The Biden administration has an awfully strange approach to human rights.

By David Isaac, World Israel News

President Joe Biden has taken a peculiar approach to human rights. Where he can’t make a difference, he talks big. When he can make a difference, he acts wrongly.

Biden could make a difference with the Palestinians by exacting a price for their misdeeds. Rather than follow Trump’s lead, which would mean continuing to hold back aid until they change their terror-loving ways, Biden’s first move was to announce he’s reinstating it.

In a rhetorical slight of hand, Biden separates the Palestinian leadership from the Palestinian people. U.S. Ambassador Richard Mills in his Jan. 26 speech to the UN Security Council said, “We do not view these steps as a favor to the Palestinian leadership. U.S. assistance benefits millions of ordinary Palestinians…”

Yes, OK, and what’s the delivery address for that aid? Try sending a shipment of aid to “Care of: The Palestinians” and see where it ends up.

Setting aside its support for terror against Jews (a quick survey of Biden’s team would suggest it’s not going to be of great concern to them), the Palestinian leadership is a human rights horror show against its own people, with torture, arbitrary arrests and the hounding of reporters the order of the day.

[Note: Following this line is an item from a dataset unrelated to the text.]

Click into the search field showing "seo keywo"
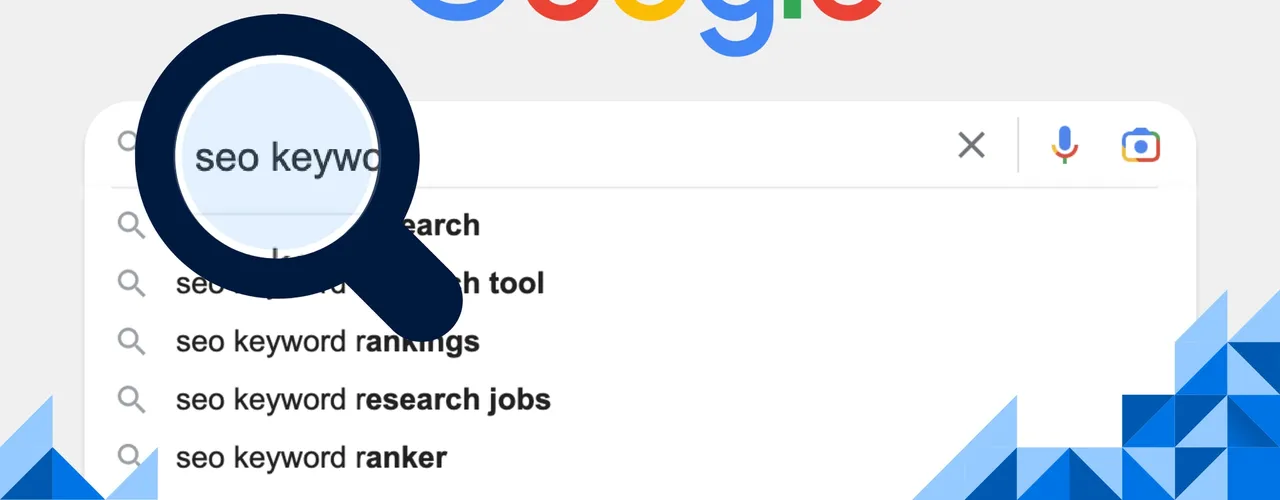This screenshot has height=500, width=1280. (560, 146)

The State Department then declared it no longer considered Yemen’s Iran-backed Houthis a foreign terror organization. Two days later, it was urging the Houthis to stop acting like one. “[T]he United States is deeply troubled by continued Houthi attacks,” a State Department spokesman said Feb. 7.

Usually, it’s the reverse. First the terrorists stop acting like terrorists, then you pull the designation. Here was a place where the Biden administration could have made a difference simply by not doing anything.

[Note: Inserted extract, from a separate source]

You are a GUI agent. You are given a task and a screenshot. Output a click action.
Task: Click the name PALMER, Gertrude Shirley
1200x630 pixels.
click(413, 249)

Biden seemed to focus his human rights ire on Saudi Arabia when he announced an end to U.S. support for offensive operations in Yemen. We’re ready to believe the Saudis did bomb civilian areas, but so did the Houthis. The difference is the Saudis don’t want to take over the region; the Houthis’ Iranian sponsor does.

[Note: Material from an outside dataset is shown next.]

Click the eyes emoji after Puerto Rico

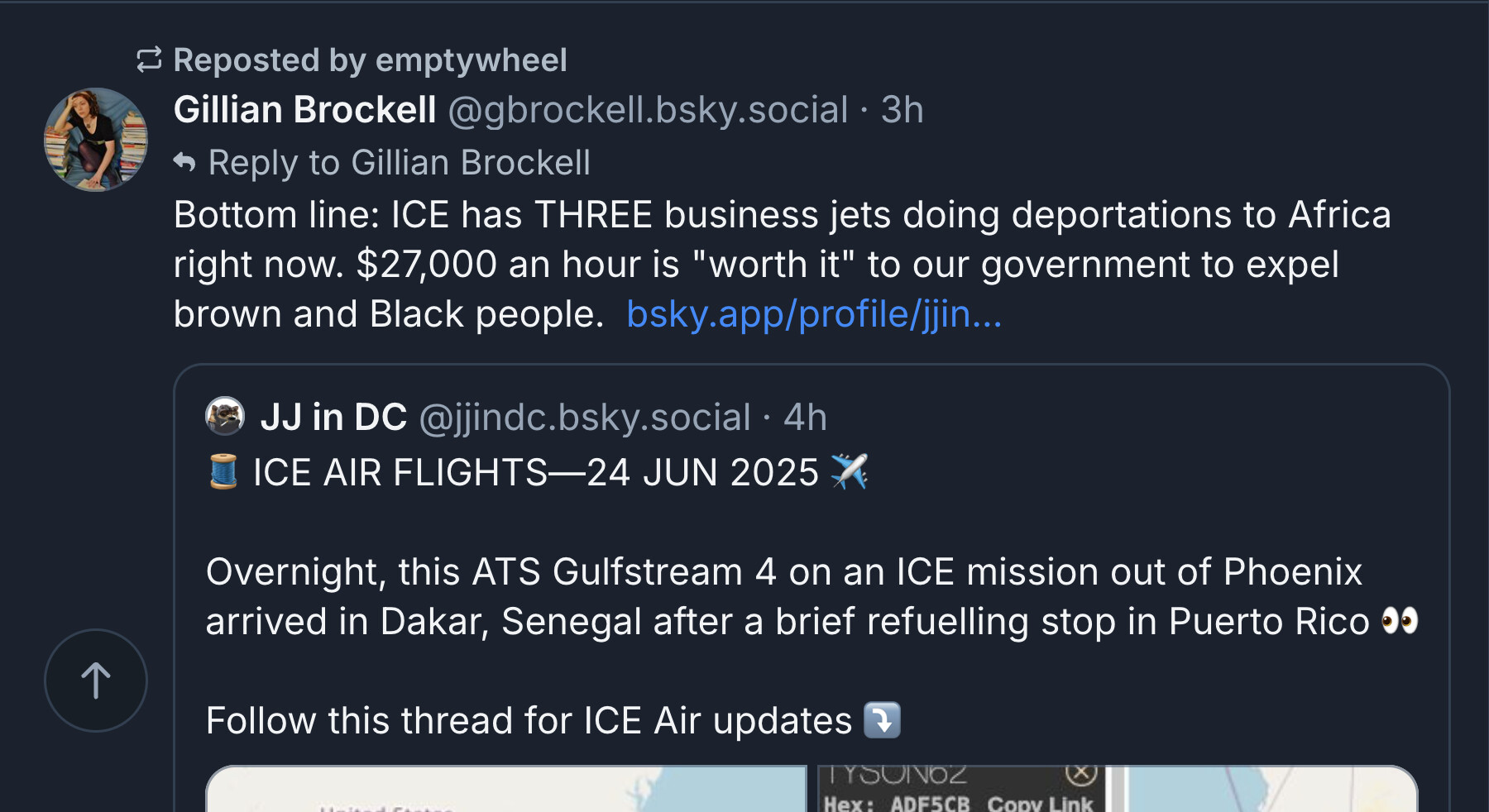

Charging ahead with what can best be described as its ‘anti-human rights policy,’ the State Department announced it was rejoining the UN Human Rights Council.

As former Israeli Ambassador to the U.S. Michael Oren points out, the Council is an anti-Semitic organization according to the definition of anti-Semitism which the Biden administration just announced it was adopting – that definition includes singling out Israel for attack. The Council has a special item on its agenda devoted just to attacking Israel.

“If Biden rejoins the council whose membership includes dictatorial regimes & some of the world’s worst human rights violators,” tweeted Nikki Haley last month, “it will fly in the face of our fight for human rights.”

Flying in the face of human rights is what Biden is doing, all in the name of human rights.

Where Biden is most vocal on human rights, it’s on things he can’t do anything about. It’s like watching a one-man show on the power of empty words. In his first foreign-policy address, he demanded Russia release Alexei Navalny and called for Myanmar’s military to end its coup. As Walter Russell Mead shows in the Wall Street Journal, the U.S. has no leverage to back these words with action.

“No president in recent decades made as many inspiring speeches about democracy and human rights as President Obama — and yet no administration in recent decades saw authoritarian powers make so many gains,” Mead writes.

Biden is on pace to outdo his old boss.

David Isaac is managing editor of World Israel News.